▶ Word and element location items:
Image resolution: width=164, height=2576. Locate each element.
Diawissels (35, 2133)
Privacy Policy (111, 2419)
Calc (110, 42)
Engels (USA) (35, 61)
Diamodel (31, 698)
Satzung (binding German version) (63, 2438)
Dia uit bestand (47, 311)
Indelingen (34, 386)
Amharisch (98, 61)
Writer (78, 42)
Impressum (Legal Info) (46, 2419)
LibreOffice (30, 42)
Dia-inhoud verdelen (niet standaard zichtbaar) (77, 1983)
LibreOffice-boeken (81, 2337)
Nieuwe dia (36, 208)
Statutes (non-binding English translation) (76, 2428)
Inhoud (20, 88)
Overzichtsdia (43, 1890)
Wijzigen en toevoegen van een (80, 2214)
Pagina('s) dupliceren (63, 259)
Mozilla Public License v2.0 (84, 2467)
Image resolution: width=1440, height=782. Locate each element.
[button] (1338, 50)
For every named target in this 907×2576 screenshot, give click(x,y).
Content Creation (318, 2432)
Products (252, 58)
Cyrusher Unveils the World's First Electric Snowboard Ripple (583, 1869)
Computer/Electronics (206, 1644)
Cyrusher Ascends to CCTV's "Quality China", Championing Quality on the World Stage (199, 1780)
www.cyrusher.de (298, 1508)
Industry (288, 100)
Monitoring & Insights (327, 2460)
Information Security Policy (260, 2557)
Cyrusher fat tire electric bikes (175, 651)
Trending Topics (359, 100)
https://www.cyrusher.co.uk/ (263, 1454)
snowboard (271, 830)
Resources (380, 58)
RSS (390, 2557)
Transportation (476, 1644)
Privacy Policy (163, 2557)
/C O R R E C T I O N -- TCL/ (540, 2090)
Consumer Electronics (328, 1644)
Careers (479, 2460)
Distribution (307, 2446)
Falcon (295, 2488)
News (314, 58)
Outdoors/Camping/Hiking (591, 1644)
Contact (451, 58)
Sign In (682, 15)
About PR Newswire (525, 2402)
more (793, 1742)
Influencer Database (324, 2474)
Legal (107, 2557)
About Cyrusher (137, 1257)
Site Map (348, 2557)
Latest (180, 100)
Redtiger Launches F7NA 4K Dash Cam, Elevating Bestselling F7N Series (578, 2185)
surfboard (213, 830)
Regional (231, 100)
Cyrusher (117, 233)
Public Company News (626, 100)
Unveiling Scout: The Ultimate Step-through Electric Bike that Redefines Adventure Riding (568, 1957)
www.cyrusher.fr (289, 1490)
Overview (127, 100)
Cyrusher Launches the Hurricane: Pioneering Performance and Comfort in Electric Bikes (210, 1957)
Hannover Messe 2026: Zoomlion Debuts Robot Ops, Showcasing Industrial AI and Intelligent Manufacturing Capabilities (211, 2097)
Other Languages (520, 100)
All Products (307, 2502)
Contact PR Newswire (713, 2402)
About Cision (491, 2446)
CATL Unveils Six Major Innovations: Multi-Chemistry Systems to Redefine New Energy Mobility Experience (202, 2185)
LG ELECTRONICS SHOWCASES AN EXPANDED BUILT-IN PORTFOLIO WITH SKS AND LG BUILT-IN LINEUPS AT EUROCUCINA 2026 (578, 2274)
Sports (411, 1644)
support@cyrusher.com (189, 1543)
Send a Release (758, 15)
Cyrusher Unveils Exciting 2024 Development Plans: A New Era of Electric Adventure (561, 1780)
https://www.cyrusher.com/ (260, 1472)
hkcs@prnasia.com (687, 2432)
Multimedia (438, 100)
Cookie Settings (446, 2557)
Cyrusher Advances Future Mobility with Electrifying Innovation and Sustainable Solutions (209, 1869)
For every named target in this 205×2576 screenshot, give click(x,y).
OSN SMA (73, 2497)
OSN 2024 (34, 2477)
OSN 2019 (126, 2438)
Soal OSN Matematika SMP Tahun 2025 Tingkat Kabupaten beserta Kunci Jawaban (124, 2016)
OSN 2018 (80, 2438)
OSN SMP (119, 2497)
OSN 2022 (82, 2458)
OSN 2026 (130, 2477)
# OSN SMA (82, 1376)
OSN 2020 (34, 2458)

▶ Problem:
Reproduce every item above, line for line, with no changes.

▶ Task result:
Image resolution: width=164, height=2576. Locate each element.
Diawissels (35, 2133)
Privacy Policy (111, 2419)
Calc (110, 42)
Engels (USA) (35, 61)
Diamodel (31, 698)
Satzung (binding German version) (63, 2438)
Dia uit bestand (47, 311)
Indelingen (34, 386)
Amharisch (98, 61)
Writer (78, 42)
Impressum (Legal Info) (46, 2419)
LibreOffice (30, 42)
Dia-inhoud verdelen (niet standaard zichtbaar) (77, 1983)
LibreOffice-boeken (81, 2337)
Nieuwe dia (36, 208)
Statutes (non-binding English translation) (76, 2428)
Inhoud (20, 88)
Overzichtsdia (43, 1890)
Wijzigen en toevoegen van een (80, 2214)
Pagina('s) dupliceren (63, 259)
Mozilla Public License v2.0 (84, 2467)
Image resolution: width=1440, height=782. Locate each element.
[button] (1338, 50)
For every named target in this 907×2576 screenshot, give click(x,y).
Content Creation (318, 2432)
Products (252, 58)
Cyrusher Unveils the World's First Electric Snowboard Ripple (583, 1869)
Computer/Electronics (206, 1644)
Cyrusher Ascends to CCTV's "Quality China", Championing Quality on the World Stage (199, 1780)
www.cyrusher.de (298, 1508)
Industry (288, 100)
Monitoring & Insights (327, 2460)
Information Security Policy (260, 2557)
Cyrusher fat tire electric bikes (175, 651)
Trending Topics (359, 100)
https://www.cyrusher.co.uk/ (263, 1454)
snowboard (271, 830)
Resources (380, 58)
RSS (390, 2557)
Transportation (476, 1644)
Privacy Policy (163, 2557)
/C O R R E C T I O N -- TCL/ (540, 2090)
Consumer Electronics (328, 1644)
Careers (479, 2460)
Distribution (307, 2446)
Falcon (295, 2488)
News (314, 58)
Outdoors/Camping/Hiking (591, 1644)
Contact (451, 58)
Sign In (682, 15)
About PR Newswire (525, 2402)
more (793, 1742)
Influencer Database (324, 2474)
Legal (107, 2557)
About Cyrusher (137, 1257)
Site Map (348, 2557)
Latest (180, 100)
Redtiger Launches F7NA 4K Dash Cam, Elevating Bestselling F7N Series (578, 2185)
surfboard (213, 830)
Regional (231, 100)
Cyrusher (117, 233)
Public Company News (626, 100)
Unveiling Scout: The Ultimate Step-through Electric Bike that Redefines Adventure Riding (568, 1957)
www.cyrusher.fr (289, 1490)
Overview (127, 100)
Cyrusher Launches the Hurricane: Pioneering Performance and Comfort in Electric Bikes (210, 1957)
Hannover Messe 2026: Zoomlion Debuts Robot Ops, Showcasing Industrial AI and Intelligent Manufacturing Capabilities (211, 2097)
Other Languages (520, 100)
All Products (307, 2502)
Contact PR Newswire (713, 2402)
About Cision (491, 2446)
CATL Unveils Six Major Innovations: Multi-Chemistry Systems to Redefine New Energy Mobility Experience (202, 2185)
LG ELECTRONICS SHOWCASES AN EXPANDED BUILT-IN PORTFOLIO WITH SKS AND LG BUILT-IN LINEUPS AT EUROCUCINA 2026 (578, 2274)
Sports (411, 1644)
support@cyrusher.com (189, 1543)
Send a Release (758, 15)
Cyrusher Unveils Exciting 2024 Development Plans: A New Era of Electric Adventure (561, 1780)
https://www.cyrusher.com/ (260, 1472)
hkcs@prnasia.com (687, 2432)
Multimedia (438, 100)
Cookie Settings (446, 2557)
Cyrusher Advances Future Mobility with Electrifying Innovation and Sustainable Solutions (209, 1869)
For every named target in this 205×2576 screenshot, give click(x,y).
OSN SMA (73, 2497)
OSN 2024 (34, 2477)
OSN 2019 (126, 2438)
Soal OSN Matematika SMP Tahun 2025 Tingkat Kabupaten beserta Kunci Jawaban (124, 2016)
OSN 2018 (80, 2438)
OSN SMP (119, 2497)
OSN 2022 (82, 2458)
OSN 2026 (130, 2477)
# OSN SMA (82, 1376)
OSN 2020 (34, 2458)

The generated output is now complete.